Let us take a closer look at some other main characteristics of these cells:

• The plant cell has few similarities with the animal cell. For example, both are eukaryotic cells, have a differentiated nucleus, contain genetic hereditary information (DNA), a membrane and cytoplasm.
• Plant organisms require support from the central vacuole, which fills with water to create swelling and firmness. In many plant cells, the central vacuole is so large that it occupies almost the entire space of the cell, pushing and squeezing the other components toward the cell membrane.
• They are also characterized by containing chloroplasts with chlorophyll, pigments that capture sunlight to perform photosynthesis. They also give plants their green color.
• They have glyoxysomes, vesicles that are useful in germination to obtain carbohydrates from the fats in the seeds.
• Since they have a cell wall made of cellulose, they need plasmodesmata to communicate between cells.

Animal cell

The animal cell is a type of eukaryotic cell that forms the tissue of animals. It is responsible for the functions of nutrition and reproduction. As mentioned earlier, both the animal cell and the plant cell have defined nuclei. They differ in that they do not have the same organelles and serve different needs.

Animal cells are characterized by the fact that they do not have a cell wall, which allows them to take on different forms. They are found only in animals and humans.

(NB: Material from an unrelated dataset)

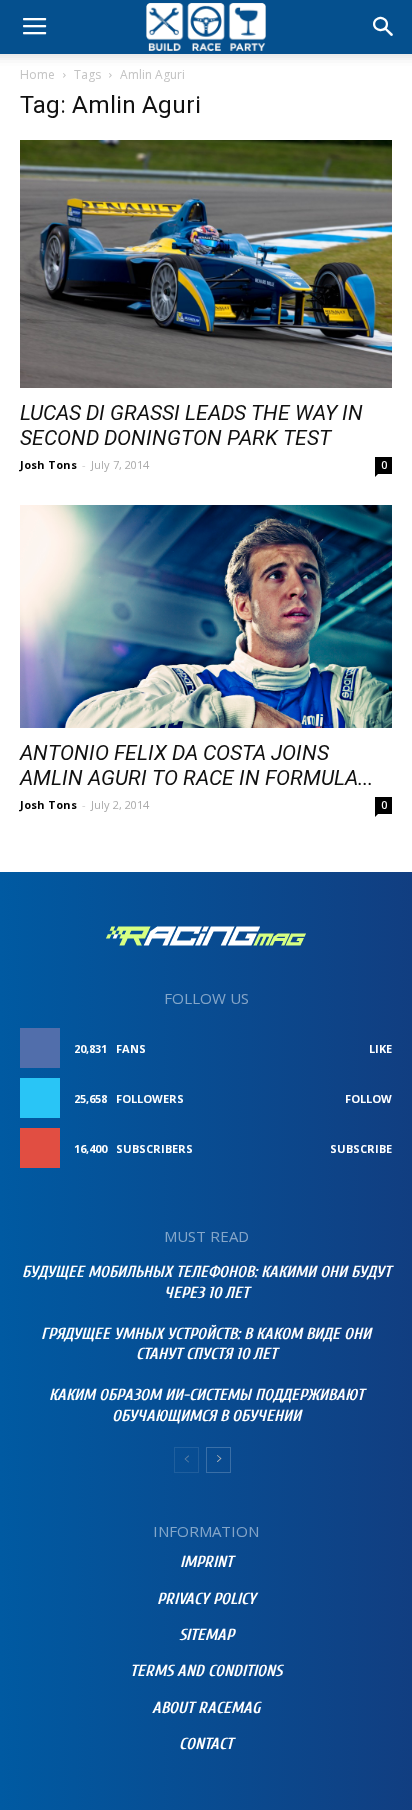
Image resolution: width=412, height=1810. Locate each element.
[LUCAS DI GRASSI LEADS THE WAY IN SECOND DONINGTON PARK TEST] (206, 264)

• The vacuole of the animal cell is very numerous and tiny, unlike that of plant cells. The vacuole stores food and nutrients needed for the plant to survive.
• Each animal cell consists of three important parts: the cell membrane, the cytoplasm, and the nucleus, which in turn consist of other parts that are vital for the cell to perform its function.
• These cells can differentiate, i.e., specialize in a particular function, e.g., epithelial cells (protect the skin, cavities, and organs), bone cells (form bone), etc.
• The animal cell also does not have a cellulose cell wall. This structure is located on the outside of the plant cell and provides it with additional protection against water loss and external attacks.
• Animal cells do not have chloroplasts as they receive their food from the blood that transport food and nutrients over and does not need to make food.

Functions of cell

Structure and Support

You know a house is made of bricks. Similarly, an organism is made up of cells. Though there are certain cells such as collenchyma and sclerenchyma are present for offering structural support however in general too, all cells generally provide the structural basis of all organisms.

Growth

In complex organisms such as humans, the tissues grow by simple multiplication of cells. Hence, cells are responsible for the growth of the organism. The entire thing takes place via a process of mitosis.

Transport

Cells import the nutrients that are used in the different chemical process which take place inside them. As a result of these processes, a waste product is produced. Cells then work to get rid of this waste. In this manner, the small molecules like the such as oxygen, carbon dioxide, and ethanol pass through the cell membrane by diffusion. This method is known as passive transport. On the other hand, the larger molecules like the proteins and polysaccharides, go in and out of the cell via active transport.

Energy Production

Organisms need energy, to perform different chemical reactions. In plants, the energy comes from the process of photosynthesis while in the animals the energy comes via respiration.

Metabolism

Cell is responsible for metabolism that includes all the chemical reactions that take place inside an organism to keep it alive.

Reproduction

A cell helps in reproduction by the processes of mitosis (in more evolved organisms) and meiosis.